2010/7/24 Sébastien Paolacci <sebastien.paolacci@xxxxxxxxx>:
> Hello Sage,
>
> I was just trying to relive an old thread but I definitely agree that
> I didn't make my point clear enough, sorry for that.
>
> The global idea is that whatever happen server-side, the client should
> be able to be left in a clean state. By clean I mean that, except data
> explicitly pushed to (pulled from) the tested ceph share, no other
> side effect from the test session should be visible.
>
> The real issue with hanged unmounts is obviously not with the console
> been frozen but with all the subsequent syncs that are going to follow
> the same path (and syncs do happen in a real life scenarios, e.g. when
> softly halting/restarting a box).
>
> Explicitly aborting the sync (whatever the way) is indeed a seductive
> option that would almost solve the point without going so far from a
> sync decent safe behavior.
>
> As a matter of convenience, should I just have a few hundred nodes to
> restart, I would however expect the sync to automatically abort
> because a delay I take the responsibility for as expired and the
> kclient is still deeply confident with the ceph tragic dead.
>
> So let's go back to a concrete failure case that can bother a client box ;) :
>  - a fresh new and just formated ceph instance is started.

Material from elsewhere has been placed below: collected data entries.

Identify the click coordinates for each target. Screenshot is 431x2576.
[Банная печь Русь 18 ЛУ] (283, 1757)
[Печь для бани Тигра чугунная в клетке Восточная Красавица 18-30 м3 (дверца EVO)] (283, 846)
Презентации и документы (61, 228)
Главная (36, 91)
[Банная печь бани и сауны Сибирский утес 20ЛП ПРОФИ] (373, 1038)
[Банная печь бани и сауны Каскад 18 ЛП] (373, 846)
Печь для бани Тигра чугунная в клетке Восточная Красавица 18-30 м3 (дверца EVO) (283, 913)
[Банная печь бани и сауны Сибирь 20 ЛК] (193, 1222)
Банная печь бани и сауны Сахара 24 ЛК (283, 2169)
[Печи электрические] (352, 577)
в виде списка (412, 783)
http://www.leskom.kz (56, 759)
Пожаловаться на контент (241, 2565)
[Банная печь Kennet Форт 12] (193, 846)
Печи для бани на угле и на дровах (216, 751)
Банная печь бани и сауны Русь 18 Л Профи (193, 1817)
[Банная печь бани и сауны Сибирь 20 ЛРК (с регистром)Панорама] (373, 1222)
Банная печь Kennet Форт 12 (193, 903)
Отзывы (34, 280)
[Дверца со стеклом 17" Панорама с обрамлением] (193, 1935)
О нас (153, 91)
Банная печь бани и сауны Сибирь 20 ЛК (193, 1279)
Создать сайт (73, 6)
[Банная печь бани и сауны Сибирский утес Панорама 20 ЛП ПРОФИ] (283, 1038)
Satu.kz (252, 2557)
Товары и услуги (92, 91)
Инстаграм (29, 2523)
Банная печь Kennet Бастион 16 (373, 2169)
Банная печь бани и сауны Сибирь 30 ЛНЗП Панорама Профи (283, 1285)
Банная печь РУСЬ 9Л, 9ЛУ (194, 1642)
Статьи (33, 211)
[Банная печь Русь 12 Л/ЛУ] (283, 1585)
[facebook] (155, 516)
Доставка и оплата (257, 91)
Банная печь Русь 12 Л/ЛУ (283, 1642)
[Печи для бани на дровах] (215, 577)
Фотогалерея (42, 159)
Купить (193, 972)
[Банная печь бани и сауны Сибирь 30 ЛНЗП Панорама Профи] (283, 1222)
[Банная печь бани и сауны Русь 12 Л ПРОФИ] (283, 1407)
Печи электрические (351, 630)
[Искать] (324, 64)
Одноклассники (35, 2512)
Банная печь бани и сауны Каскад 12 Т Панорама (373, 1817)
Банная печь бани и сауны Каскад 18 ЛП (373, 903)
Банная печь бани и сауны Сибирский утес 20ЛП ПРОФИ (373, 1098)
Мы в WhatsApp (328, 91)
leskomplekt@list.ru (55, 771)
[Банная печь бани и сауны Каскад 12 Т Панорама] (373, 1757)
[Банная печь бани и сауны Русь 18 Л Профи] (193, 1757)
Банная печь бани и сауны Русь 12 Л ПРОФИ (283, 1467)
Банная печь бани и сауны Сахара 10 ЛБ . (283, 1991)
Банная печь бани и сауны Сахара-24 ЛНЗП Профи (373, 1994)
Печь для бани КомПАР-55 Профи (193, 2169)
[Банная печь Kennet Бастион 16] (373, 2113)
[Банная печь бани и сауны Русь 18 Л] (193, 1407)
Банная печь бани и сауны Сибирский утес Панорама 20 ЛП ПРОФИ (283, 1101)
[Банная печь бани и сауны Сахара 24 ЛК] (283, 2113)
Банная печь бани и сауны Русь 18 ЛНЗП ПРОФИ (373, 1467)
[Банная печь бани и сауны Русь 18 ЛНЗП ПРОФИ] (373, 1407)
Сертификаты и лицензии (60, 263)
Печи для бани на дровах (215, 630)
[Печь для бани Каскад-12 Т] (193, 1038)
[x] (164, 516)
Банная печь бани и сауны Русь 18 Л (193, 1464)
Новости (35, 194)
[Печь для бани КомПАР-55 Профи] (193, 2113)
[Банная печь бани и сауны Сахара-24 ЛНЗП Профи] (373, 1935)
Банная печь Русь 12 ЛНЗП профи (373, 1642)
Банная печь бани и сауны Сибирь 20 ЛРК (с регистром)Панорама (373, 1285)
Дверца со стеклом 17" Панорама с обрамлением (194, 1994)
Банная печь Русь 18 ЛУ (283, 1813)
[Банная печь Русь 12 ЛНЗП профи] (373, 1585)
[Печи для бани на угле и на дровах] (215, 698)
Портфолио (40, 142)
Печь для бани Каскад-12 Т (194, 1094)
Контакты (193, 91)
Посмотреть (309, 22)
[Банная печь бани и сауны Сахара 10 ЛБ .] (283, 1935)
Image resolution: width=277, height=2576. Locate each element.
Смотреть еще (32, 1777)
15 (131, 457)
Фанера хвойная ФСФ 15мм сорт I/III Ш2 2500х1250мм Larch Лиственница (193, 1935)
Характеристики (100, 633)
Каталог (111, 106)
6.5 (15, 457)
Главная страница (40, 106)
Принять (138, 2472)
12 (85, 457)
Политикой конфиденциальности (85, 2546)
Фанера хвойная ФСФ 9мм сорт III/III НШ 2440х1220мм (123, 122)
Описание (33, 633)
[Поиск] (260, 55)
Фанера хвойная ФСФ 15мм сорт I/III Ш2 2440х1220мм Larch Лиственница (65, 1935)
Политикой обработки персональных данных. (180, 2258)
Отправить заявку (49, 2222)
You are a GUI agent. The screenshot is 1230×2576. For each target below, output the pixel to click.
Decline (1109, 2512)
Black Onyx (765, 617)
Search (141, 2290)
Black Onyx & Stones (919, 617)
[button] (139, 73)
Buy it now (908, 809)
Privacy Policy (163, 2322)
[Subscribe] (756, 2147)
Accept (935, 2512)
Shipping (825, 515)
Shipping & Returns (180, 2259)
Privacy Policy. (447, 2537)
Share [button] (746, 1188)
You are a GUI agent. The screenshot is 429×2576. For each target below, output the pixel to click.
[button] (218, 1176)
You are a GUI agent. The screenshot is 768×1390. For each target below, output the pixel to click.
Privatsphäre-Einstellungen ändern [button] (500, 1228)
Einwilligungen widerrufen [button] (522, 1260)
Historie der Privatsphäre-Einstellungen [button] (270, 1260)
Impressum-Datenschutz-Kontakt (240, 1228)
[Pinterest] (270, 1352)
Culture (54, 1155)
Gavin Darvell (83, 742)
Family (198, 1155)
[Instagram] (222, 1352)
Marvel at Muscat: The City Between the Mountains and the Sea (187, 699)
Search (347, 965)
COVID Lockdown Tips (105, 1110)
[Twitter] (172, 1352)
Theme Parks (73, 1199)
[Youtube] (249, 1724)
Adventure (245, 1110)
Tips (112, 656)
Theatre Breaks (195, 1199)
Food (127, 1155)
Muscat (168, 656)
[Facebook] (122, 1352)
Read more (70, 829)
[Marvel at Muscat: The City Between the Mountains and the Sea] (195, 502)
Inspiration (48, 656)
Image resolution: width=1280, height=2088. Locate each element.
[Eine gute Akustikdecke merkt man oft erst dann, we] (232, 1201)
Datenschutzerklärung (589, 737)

>  - the share is mounted on a separate box and one single file is
> created (touch /mnt/test).
>  - ceph daemons are hardly killed (pkill -9 on cosd, cmds, cmon) and
> the share is unmonted.
>
> The umount hang "as expected", but If I wait long enough I'll eventually get a
>
> Jul 24 09:31:16: [ 1163.642060] ceph: loaded (mon/mds/osd proto
> 15/32/24, osdmap 5/5 5/5)
> Jul 24 09:31:16: [ 1163.646098] ceph: client4099 fsid
> b003239e-a249-7c47-f7ca-a9b75da2a445
> Jul 24 09:31:16: [ 1163.646353] ceph: mon0 192.168.0.3:6789 session established
> Jul 24 09:32:05: [ 1213.290150] ceph: mon0 192.168.0.3:6789 session
> lost, hunting for new mon
> Jul 24 09:33:01: [ 1269.227827] ceph: mds0 caps stale
> Jul 24 09:33:16: [ 1284.219034] ceph: mds0 caps stale
> Jul 24 09:35:52: [ 1439.844419] umount        D 0000000000000000     0
>  2819   2788 0x00000000
> Jul 24 09:35:52: [ 1439.844425]  ffff880127a5b880 0000000000000086
> 0000000000000000 0000000000015640
> Jul 24 09:35:52: [ 1439.844430]  0000000000015640 0000000000015640
> 000000000000f8a0 ffff880124ef1fd8
> Jul 24 09:35:52: [ 1439.844435]  0000000000015640 0000000000015640
> ffff880086c8b170 ffff880086c8b468
> Jul 24 09:35:52: [ 1439.844439] Call Trace:
> Jul 24 09:35:52: [ 1439.844455]  [<ffffffffa051b740>] ?
> ceph_mdsc_sync+0x1be/0x1da [ceph]
> Jul 24 09:35:52: [ 1439.844462]  [<ffffffff81064afa>] ?
> autoremove_wake_function+0x0/0x2e
> Jul 24 09:35:52: [ 1439.844473]  [<ffffffffa05210ac>] ?
> ceph_osdc_sync+0x1d/0xc1 [ceph]
> Jul 24 09:35:52: [ 1439.844479]  [<ffffffffa050931f>] ?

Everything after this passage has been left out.